We leverage coremltools for model conversion and compression. You can read more about it here.

Instructions

  1. Download DepthAnythingV2SmallF16.mlpackage from the Hugging Face Hub and place it inside the DepthApp/models folder.
  2. Open DepthSample.xcodeproj in XCode.
  3. Build & run the project!

Depth Anything V2 was introduced in the paper of the same name by Lihe Yang et al. It uses the same architecture as the original Depth Anything release, but uses synthetic data and a larger capacity teacher model to achieve much finer and robust depth predictions. The original Depth Anything model was introduced in the paper Depth Anything: Unleashing the Power of Large-Scale Unlabeled Data by Lihe Yang et al., and was first released in this repository.

Model description

Depth Anything leverages the DPT architecture with a DINOv2 backbone.

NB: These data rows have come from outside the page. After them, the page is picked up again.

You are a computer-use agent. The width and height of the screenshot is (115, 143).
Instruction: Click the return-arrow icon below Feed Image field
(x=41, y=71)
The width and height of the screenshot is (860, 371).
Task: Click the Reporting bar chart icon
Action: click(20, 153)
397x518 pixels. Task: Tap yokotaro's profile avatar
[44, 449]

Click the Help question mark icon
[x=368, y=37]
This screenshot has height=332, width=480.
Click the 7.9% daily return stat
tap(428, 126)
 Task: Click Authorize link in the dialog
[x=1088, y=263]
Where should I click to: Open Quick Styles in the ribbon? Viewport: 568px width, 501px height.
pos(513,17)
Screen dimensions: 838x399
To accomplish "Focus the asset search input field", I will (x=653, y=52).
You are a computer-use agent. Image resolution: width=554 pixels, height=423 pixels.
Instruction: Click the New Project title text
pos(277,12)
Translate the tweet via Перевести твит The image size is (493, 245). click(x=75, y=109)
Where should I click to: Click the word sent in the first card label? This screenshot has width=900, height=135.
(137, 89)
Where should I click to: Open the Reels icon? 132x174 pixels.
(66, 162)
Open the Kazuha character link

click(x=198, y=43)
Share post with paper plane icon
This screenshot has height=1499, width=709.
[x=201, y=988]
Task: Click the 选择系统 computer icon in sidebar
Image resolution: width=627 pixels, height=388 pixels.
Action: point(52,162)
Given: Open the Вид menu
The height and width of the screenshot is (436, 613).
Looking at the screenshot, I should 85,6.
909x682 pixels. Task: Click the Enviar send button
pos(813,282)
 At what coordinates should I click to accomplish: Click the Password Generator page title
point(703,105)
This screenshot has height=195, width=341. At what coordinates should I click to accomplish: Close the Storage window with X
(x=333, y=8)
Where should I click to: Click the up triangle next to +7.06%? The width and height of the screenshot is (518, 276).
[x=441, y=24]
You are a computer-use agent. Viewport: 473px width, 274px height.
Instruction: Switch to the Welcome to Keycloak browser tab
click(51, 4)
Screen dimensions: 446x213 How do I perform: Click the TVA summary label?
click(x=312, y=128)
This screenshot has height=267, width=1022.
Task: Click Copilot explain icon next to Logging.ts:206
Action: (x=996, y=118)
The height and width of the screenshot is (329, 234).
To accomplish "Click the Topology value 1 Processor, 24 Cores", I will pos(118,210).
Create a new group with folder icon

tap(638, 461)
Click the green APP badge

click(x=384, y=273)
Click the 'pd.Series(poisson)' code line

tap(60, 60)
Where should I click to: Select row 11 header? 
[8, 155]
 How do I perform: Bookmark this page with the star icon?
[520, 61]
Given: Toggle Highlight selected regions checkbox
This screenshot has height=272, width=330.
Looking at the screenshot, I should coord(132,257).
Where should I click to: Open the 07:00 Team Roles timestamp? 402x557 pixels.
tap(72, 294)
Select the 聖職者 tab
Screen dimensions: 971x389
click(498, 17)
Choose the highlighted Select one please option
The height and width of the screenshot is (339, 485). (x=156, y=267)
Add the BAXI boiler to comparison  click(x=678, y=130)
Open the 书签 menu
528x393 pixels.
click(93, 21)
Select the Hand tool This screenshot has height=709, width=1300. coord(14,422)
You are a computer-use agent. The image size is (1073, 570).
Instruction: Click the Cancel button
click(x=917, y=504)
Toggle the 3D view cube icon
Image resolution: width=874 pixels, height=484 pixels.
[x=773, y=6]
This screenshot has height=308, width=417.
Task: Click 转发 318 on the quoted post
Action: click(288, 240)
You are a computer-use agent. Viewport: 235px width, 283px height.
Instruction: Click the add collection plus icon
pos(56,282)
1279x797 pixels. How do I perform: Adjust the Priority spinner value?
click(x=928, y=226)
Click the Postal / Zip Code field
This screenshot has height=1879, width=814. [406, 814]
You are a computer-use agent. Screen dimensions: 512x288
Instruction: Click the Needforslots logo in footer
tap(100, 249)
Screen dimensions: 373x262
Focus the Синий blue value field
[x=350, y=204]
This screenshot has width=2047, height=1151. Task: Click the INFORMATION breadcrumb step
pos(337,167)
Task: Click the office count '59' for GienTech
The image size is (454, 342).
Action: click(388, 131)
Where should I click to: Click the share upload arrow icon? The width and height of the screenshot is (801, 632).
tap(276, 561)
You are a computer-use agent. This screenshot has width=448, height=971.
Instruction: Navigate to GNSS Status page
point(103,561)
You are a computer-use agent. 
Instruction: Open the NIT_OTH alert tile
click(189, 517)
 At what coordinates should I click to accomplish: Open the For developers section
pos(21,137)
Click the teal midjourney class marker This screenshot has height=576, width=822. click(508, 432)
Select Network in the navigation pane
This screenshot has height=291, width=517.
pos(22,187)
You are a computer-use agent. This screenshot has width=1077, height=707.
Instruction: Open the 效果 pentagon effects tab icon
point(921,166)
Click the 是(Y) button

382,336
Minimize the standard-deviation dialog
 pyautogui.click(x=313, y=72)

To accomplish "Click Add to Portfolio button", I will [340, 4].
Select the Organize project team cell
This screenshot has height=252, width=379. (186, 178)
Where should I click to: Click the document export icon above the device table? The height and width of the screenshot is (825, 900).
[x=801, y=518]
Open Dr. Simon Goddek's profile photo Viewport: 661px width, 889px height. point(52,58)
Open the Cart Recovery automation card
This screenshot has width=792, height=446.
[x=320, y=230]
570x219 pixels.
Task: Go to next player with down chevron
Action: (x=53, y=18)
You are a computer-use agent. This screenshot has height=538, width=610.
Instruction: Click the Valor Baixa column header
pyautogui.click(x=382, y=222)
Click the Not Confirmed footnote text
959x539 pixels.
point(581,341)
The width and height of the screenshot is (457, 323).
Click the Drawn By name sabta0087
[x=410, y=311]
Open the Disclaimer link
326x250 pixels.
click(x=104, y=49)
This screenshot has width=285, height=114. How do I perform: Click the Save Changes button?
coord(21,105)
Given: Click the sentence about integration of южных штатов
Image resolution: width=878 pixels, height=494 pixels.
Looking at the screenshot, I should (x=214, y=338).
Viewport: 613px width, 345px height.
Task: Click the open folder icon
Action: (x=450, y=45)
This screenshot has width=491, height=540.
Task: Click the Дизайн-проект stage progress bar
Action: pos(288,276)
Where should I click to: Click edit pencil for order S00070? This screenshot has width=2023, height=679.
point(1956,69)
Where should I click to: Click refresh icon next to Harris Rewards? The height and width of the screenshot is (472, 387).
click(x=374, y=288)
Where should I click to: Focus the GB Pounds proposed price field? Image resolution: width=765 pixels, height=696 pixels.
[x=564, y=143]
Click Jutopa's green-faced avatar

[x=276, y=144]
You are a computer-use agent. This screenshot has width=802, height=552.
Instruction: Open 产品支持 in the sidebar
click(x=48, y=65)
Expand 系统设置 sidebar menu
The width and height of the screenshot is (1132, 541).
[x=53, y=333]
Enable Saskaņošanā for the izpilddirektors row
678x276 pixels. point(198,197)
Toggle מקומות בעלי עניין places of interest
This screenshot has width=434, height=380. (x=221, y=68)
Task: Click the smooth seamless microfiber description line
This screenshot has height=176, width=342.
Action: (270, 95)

The model is trained on ~600K synthetic labeled images and ~62 million real unlabeled images, obtaining state-of-the-art results for both relative and absolute depth estimation.

drawing

Depth Anything overview. Taken from the original paper.

Download

Core ML packages are available in apple/coreml-depth-anything-v2-small.

Install huggingface-cli

brew install huggingface-cli

Download DepthAnythingV2SmallF16.mlpackage to the models directory:

huggingface-cli download \
  --local-dir models --local-dir-use-symlinks False \
  apple/coreml-depth-anything-v2-small \
  --include "DepthAnythingV2SmallF16.mlpackage/*"

To download all the model versions, including quantized ones, skip the --include argument.